Monday, October 8, 2012

#281 / The Rise Of Rome



Insofar as there is any sort of policy-oriented "debate" going on, in connection with the upcoming Presidential election, it is probably best characterized as a debate about the appropriate role that "government" should play in the economy, vis a vis "the market." 

President Obama's remark, "you didn't build that," has been used to heap scorn on the idea that "government" has any positive role to play, where economic growth and development are concerned. 

Considering the topicality of the controversy, I was pleased to read a recent book review in The Wall Street Journal (the edition for Saturday/Sunday, September 22-23, 2012). The Journal, of course, is preeminently a playbook for the 1%ers. The book reviewed (generally panned by Brendan Boyle, the reviewer) is entitled The Rise of Rome, by author Anthony Everitt

Brendan's critique is that The Rise of Rome is based far too much on anecdotal sources that spin what is no more than mythology into a purported history. To understand how "a small market town by a ford on the river Tiber" was able to "conquer the known world," and thereby establish "the grandeur that was Rome," Brendan thinks that we need to look to more empirical sources, those containing actual "data" about transactions and events.
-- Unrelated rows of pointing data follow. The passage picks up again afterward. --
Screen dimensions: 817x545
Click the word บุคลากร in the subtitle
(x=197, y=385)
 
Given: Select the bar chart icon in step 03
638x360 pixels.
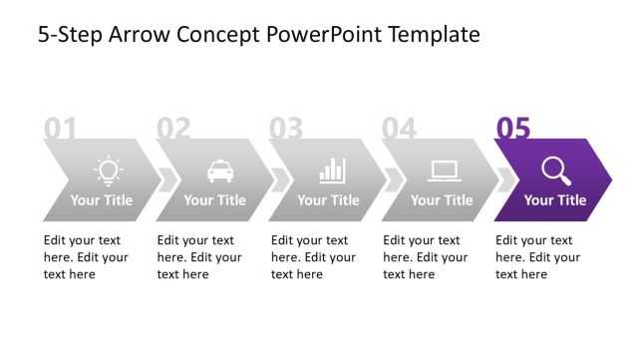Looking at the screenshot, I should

Brendan particularly highlights data and events about "the market." He cites research showing how the rise of Rome was really a reflection of Rome's market success. This analysis, of course, is only to be expected in a review in The Wall Street Journal

After discussing how "the market" built Rome, however, Brendan makes further comments about the "market model," taking his book review in a different direction: 

Notably absent from this model is the Roman state itself, which, as it grew, developed an extensive tax and redistribution apparatus. And so alongside the market-centered narrative is one that emphasizes how the state, through its demands for payment to support building projects and pocket-lining in Rome itself, spurred production in conquered lands ...

These government efforts, Brendan appears to argue, were quite important to the success of Rome. They helped build "the market." In fact, it looks to me like Brendan is advising all those "we love the market" types that while the market is important, so is the government. 

If I have it right, where Rome is concerned, the "market" didn't build that!